After Anne Manusky volunteered to be an assistant den leader for her oldest son's Cub Scout pack five years ago, she was hooked. The Easton resident has since been a den leader for two of her three sons and does not plan on stopping anytime soon.
"I have three boys, so I'm destined to be a Cub Scout mom for awhile," said Manusky, who helps oversee the den, a part of a pack of 76 boys in first through fifth grade. "We're seeing in the last two to three years, that more parents are becoming involved in scouting," she said, attributing the increasing numbers to a growing sense of community involvement. "Every year you go through a lot of change and some kids won't continue on. But for the most part parents will be the driving force, especially for this age."
Manusky, who was in Girl Scouts herself until seventh grade, said being involved in scouting helps children build character.
"I really enjoyed it and still keep up with my friends who were my friends when I was in Brownies. So it builds long-lasting friendships, I think, and a lot of character building, a lot of fun activities for the kids to do that they don't always get to do," she said.

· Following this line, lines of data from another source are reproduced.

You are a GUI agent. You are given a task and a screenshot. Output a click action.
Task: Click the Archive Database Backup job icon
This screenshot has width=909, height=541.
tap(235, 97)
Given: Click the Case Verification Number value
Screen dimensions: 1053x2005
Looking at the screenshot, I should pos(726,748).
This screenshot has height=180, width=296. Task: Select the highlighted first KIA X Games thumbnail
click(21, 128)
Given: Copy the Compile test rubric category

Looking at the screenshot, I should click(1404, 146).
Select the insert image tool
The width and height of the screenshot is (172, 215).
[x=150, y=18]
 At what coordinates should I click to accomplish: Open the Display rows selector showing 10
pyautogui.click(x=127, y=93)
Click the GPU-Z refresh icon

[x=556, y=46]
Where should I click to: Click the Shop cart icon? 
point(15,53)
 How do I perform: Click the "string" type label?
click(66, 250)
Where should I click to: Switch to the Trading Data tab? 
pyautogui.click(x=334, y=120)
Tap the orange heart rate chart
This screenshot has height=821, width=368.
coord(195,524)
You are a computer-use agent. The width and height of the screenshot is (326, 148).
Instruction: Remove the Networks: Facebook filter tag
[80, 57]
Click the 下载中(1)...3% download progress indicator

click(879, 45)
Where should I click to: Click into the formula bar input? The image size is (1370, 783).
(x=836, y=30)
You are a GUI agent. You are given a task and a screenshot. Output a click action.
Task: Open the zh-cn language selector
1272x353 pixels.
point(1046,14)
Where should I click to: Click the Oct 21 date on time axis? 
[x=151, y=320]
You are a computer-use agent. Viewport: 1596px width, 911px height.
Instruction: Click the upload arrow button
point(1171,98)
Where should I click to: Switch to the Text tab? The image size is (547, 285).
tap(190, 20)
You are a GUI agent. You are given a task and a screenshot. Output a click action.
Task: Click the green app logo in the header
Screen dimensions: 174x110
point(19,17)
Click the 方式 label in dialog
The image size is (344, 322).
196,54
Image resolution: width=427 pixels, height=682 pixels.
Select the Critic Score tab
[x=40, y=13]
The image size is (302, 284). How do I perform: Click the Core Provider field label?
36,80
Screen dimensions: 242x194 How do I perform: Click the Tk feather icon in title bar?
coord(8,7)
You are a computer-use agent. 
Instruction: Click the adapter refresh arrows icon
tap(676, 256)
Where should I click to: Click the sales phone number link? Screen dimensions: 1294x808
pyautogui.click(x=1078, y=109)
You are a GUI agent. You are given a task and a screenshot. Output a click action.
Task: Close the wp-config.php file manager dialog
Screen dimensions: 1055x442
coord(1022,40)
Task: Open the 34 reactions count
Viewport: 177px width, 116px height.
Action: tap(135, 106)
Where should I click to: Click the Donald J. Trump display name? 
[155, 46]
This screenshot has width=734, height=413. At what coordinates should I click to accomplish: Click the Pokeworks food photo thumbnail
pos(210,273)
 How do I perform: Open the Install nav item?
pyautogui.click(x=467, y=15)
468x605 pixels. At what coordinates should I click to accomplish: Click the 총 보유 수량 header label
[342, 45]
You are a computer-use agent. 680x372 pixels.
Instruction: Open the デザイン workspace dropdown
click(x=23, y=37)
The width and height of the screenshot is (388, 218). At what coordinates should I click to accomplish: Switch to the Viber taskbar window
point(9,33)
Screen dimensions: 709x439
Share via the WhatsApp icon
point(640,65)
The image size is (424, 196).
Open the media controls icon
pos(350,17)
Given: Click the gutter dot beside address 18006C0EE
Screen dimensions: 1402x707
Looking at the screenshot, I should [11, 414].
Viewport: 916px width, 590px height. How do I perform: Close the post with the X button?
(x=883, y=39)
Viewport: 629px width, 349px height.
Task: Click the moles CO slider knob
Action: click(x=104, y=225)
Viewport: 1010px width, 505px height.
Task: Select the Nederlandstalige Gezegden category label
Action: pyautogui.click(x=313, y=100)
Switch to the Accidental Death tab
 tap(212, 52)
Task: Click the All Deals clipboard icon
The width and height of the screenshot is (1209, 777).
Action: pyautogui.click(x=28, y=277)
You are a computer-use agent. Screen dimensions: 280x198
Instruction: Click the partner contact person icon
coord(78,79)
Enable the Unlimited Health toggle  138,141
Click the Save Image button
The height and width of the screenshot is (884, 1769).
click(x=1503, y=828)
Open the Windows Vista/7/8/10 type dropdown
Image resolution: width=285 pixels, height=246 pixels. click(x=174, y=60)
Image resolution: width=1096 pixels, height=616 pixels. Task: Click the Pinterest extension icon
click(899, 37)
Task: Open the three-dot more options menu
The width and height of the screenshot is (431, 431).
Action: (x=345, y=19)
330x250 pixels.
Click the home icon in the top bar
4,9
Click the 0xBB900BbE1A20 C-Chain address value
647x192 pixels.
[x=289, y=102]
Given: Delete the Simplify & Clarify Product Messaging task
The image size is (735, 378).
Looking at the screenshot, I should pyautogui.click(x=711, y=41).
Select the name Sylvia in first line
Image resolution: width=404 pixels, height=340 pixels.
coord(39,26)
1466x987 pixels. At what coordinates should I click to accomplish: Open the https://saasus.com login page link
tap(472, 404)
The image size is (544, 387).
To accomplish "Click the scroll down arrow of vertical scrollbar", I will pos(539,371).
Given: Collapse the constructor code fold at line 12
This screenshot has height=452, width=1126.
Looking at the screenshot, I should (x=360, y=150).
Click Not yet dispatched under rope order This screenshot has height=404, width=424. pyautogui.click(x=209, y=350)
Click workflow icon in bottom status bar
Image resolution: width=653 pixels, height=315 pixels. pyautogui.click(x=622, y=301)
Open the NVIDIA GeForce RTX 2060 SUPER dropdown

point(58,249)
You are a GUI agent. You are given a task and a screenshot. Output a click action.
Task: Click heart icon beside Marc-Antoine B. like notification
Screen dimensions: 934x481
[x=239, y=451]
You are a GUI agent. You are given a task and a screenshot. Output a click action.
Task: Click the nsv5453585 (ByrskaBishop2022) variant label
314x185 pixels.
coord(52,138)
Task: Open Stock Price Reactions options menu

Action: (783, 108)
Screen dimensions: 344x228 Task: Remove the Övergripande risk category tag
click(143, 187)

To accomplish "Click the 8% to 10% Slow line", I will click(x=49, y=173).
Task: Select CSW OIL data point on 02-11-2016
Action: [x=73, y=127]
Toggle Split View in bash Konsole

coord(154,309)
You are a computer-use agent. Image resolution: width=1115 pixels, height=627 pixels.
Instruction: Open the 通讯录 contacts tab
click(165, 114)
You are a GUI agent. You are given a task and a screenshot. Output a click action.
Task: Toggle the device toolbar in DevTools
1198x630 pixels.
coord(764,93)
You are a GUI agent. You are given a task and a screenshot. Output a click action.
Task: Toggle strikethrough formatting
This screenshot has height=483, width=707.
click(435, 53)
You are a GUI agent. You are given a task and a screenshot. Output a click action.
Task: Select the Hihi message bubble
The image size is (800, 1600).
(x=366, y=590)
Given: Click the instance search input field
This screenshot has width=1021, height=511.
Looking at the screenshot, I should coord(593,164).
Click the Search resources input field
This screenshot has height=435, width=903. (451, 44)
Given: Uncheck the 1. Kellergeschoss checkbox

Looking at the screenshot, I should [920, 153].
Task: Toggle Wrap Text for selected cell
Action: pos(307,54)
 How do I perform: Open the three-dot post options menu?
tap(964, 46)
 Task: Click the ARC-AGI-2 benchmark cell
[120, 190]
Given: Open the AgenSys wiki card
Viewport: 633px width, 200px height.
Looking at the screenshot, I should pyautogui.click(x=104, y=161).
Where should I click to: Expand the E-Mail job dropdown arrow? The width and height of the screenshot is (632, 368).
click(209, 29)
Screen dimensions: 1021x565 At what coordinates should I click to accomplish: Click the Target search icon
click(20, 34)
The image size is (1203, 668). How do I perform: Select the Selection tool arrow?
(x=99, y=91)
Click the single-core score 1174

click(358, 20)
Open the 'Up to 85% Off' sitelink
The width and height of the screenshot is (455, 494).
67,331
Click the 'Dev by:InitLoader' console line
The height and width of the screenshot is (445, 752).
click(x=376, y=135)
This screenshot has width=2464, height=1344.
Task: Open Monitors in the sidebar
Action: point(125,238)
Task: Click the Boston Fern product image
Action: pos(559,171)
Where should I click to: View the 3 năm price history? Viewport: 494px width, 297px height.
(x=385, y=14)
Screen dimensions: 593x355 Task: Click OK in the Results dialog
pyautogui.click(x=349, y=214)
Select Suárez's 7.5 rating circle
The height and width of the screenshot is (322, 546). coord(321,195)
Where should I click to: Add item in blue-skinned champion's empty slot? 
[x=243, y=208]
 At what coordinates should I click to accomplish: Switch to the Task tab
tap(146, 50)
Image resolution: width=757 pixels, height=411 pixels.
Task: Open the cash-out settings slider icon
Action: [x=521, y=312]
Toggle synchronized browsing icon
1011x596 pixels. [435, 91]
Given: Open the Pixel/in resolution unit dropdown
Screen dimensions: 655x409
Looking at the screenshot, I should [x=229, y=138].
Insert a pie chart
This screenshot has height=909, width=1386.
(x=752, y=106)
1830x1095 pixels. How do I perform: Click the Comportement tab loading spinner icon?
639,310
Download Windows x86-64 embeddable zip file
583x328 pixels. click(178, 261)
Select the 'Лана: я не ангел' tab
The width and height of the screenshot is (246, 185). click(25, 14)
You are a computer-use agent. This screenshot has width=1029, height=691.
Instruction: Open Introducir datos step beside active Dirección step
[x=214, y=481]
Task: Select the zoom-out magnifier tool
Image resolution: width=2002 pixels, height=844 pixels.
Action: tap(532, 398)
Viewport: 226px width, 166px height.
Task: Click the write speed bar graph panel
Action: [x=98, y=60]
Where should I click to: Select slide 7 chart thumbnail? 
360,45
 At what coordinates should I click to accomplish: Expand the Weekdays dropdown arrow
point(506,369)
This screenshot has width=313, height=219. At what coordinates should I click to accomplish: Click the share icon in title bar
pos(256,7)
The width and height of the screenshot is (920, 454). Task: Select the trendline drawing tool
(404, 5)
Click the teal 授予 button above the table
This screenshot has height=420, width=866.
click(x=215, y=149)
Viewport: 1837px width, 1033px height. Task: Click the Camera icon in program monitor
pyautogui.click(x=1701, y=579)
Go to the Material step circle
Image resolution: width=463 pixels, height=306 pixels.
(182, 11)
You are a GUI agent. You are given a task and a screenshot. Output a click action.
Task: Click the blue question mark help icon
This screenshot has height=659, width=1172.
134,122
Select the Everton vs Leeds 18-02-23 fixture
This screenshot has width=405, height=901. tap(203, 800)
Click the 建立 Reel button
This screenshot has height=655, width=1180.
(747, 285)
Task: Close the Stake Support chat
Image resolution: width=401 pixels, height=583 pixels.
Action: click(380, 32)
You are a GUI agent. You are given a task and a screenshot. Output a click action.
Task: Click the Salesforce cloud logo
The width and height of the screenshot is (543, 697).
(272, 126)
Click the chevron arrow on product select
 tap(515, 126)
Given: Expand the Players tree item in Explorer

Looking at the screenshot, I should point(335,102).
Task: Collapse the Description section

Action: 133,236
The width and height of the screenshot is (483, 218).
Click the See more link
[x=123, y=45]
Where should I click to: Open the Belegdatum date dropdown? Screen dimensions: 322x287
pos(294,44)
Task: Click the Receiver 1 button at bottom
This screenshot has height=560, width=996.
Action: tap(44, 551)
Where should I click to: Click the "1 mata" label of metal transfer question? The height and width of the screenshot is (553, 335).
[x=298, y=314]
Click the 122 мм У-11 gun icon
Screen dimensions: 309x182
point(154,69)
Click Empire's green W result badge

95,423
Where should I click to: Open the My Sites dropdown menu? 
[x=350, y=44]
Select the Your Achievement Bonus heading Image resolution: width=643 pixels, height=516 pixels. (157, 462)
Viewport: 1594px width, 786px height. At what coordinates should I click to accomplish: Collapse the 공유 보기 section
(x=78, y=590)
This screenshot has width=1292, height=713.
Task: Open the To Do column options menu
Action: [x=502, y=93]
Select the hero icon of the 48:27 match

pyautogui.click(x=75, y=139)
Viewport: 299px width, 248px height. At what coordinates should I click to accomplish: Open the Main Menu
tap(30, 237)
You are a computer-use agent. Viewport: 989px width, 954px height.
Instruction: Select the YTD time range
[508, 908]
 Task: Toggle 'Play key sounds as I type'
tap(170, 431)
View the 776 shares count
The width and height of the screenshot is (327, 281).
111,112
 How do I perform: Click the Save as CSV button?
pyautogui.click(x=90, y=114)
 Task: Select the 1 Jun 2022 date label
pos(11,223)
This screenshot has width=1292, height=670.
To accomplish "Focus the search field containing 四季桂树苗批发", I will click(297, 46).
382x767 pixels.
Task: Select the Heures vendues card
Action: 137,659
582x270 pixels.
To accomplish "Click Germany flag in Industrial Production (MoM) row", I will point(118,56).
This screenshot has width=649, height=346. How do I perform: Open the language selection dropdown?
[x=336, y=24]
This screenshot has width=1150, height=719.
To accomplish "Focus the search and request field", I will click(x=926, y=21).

Throughout the year, Manusky and the other leaders plan activities with input from the boys. The Blue and Gold Dinner in the spring, summer camp, letterboxing and the Rolnick Observatory on Route 136 are some of the highlights each year, along with the Pinewood Derby, in which the boys work with family members to build boxcars and race each other. "I just know how important it is for kids to have good fun activities that build their self-esteem, at this age especially," she said.